Mechanisms and effects of pallidal deep brain stimulation on levodopa resistant motor signs in Parkinson's disease

Project Summary/Abstract A large percentage of people with Parkinson’s disease (PD) will develop debilitating levodopa-resistant impairment in postural stability and gait disturbances, including freezing of gait, over the course of disease. Many of these individuals will be become candidates for treatment with deep brain stimulation (DBS) due to disease

progression and adverse effects associated with prolonged use of dopamine replacement therapy. While subthalamic nucleus (STN) and globus pallidus (GP) DBS using standard clinical targets and stimulation parameters can be highly effective for the treatment of the cardinal motor symptoms of PD, both treatments often

fail to control levodopa-resistant motor features of PD. Previous studies, and our ongoing research, have provided evidence that the most effective site for alleviating akinesia and bradykinesia was the posterolaterodorsal region of the GPi, near the border between the internal and external (GPe) segments, dorsal

to the region typically targeted for GPi DBS. Moreover, DBS in this region can be effective for levodopa-resistant motor signs. Currently, the mechanisms mediating the prokinetic effects of stimulation near the GPi-GPe border (GPi/e-DBS) are poorly understood. The primary goal of this project is to gain a better understanding of the

pathways mediating the benefits of GPi/e-DBS on levodopa-resistant motor signs. The project will leverage technical advances in DBS lead design that allow current steering and adjustment of electric field orientation, in conjunction with patient-specific computational models, to tune stimulation to preferentially activate prokinetic

axonal pathways (Aims 1 and 3). In addition, we will wirelessly record local field potentials from leads chronically implanted in people with GP DBS (Aim 2), and use wearable technology to monitor gait and mobility during chronic stimulation in the home environment (Aim 2). Aim 1 will examine the effects of altering the orientation of

the electric field induced by GPi/e-DBS to be either parallel or orthogonal (lowest or highest net axonal activation thresholds, repectively) to putative striato-GPi and GPe to GPi afferent pathways (prokinetic connections of the basal ganglia). Aim 2 will use the Medtronic Percept™ PC DBS system with active sensing to study: (i) pallidal

oscillations associated with the re-emergence (wash-out) and suppression (wash-in) of gait impairment with GPi/e-DBS, (2) the up- and down-stream effects of GP DBS on motor network activity using 3T fMRI, and (iii) the relationship between fluctuations in gait and GP LFPs during activities of daily living (recorded over 4 weeks).

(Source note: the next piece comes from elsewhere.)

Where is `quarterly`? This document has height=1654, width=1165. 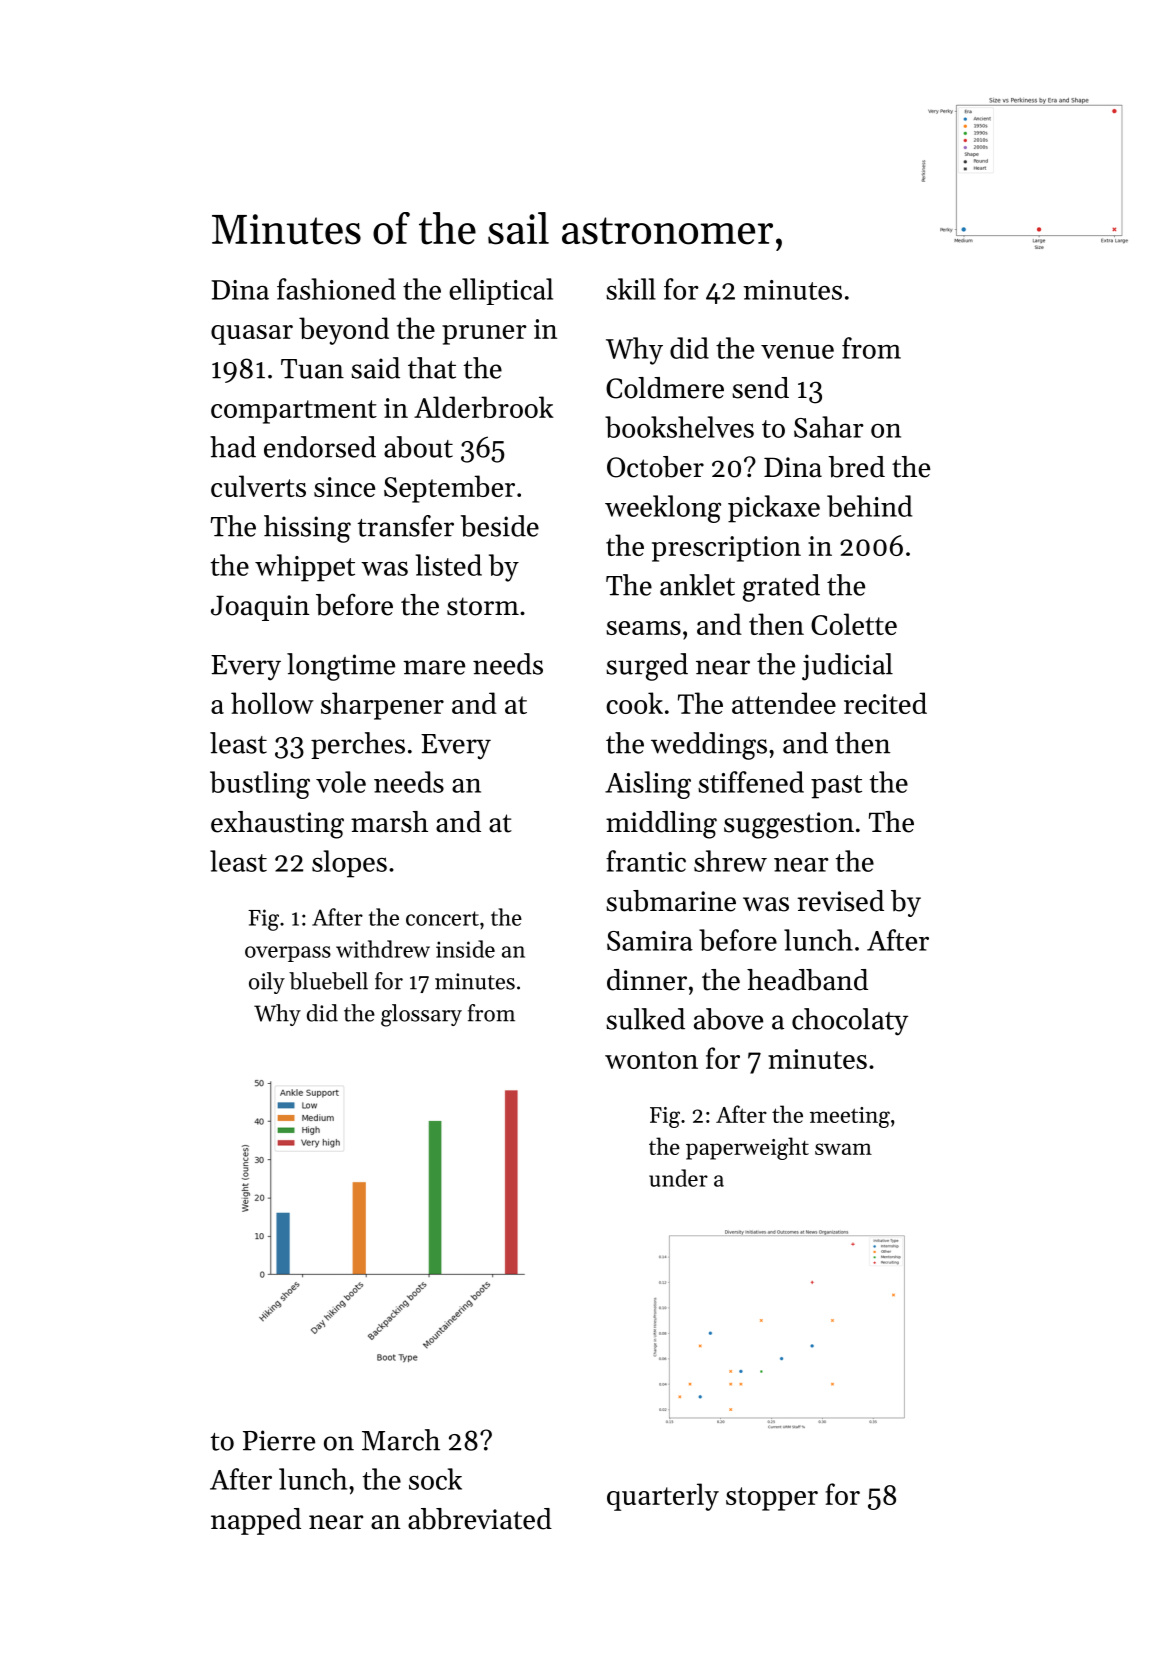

Aim 3 will examine the effects of stimulation in the associative/limbic region of the GPe on gait and postural control with and without an increased cognitive load (dual-task). Together, these experiments will provide critical insight into the mechanisms and effects of GPi/e-DBS on basal ganglia and cortical-subcortical circuitry and

measures of gait and postural control. This could lead to a new approach to using GP DBS to treat levodopa- resistant motor signs of PD.